**Task requirements**. Only the pictures should be dropped; copy the rest of the entries exactly.

**Record excerpts**.
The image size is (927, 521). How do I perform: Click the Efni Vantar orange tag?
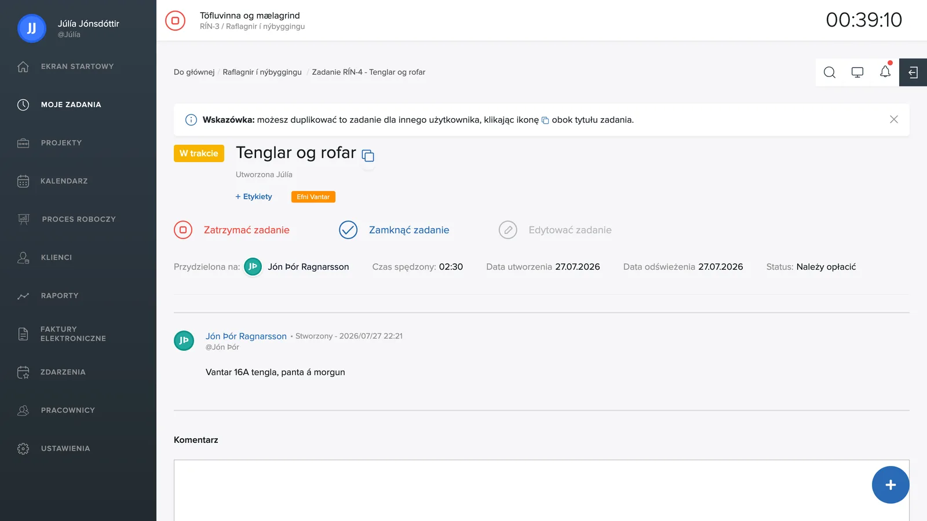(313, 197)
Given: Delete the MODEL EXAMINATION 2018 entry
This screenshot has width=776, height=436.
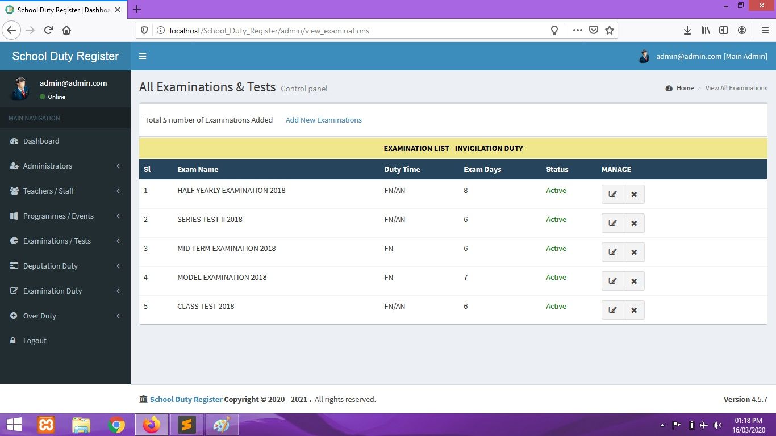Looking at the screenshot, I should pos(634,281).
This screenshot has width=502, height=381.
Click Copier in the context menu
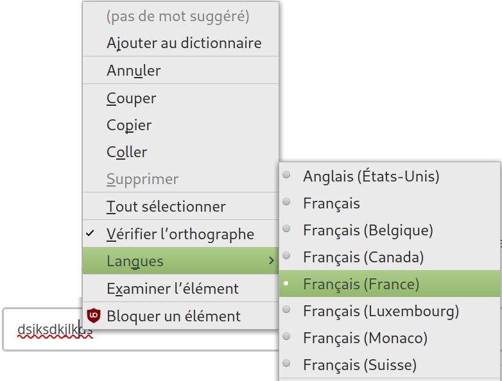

**Answer space**.
The image size is (927, 521). How do I perform: Click the Efni Vantar orange tag?
(313, 197)
Given: Delete the MODEL EXAMINATION 2018 entry
This screenshot has width=776, height=436.
Looking at the screenshot, I should pos(634,281).
This screenshot has width=502, height=381.
Click Copier in the context menu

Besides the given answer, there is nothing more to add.